BEGIN GIVEN ENTRIES

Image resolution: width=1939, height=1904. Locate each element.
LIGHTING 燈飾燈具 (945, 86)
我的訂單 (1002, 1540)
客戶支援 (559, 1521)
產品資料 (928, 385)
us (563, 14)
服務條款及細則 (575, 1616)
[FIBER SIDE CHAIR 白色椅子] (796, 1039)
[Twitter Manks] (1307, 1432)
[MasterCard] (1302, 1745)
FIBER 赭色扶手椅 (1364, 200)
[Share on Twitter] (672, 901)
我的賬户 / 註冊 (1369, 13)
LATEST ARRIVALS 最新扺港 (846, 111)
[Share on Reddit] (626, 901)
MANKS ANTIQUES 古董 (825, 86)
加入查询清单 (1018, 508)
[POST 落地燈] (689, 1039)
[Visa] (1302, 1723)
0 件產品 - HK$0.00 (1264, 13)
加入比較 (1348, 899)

END GIVEN ENTRIES

ASSIGNED TASK:
Print every entry exactly as it appears.

SOLVED EXERCISE:
Image resolution: width=1939, height=1904. Locate each element.
LIGHTING 燈飾燈具 (945, 86)
我的訂單 (1002, 1540)
客戶支援 (559, 1521)
產品資料 (928, 385)
us (563, 14)
服務條款及細則 (575, 1616)
[FIBER SIDE CHAIR 白色椅子] (796, 1039)
[Twitter Manks] (1307, 1432)
[MasterCard] (1302, 1745)
FIBER 赭色扶手椅 (1364, 200)
[Share on Twitter] (672, 901)
我的賬户 / 註冊 (1369, 13)
LATEST ARRIVALS 最新扺港 (846, 111)
[Share on Reddit] (626, 901)
MANKS ANTIQUES 古董 (825, 86)
加入查询清单 (1018, 508)
[POST 落地燈] (689, 1039)
[Visa] (1302, 1723)
0 件產品 - HK$0.00 (1264, 13)
加入比較 (1348, 899)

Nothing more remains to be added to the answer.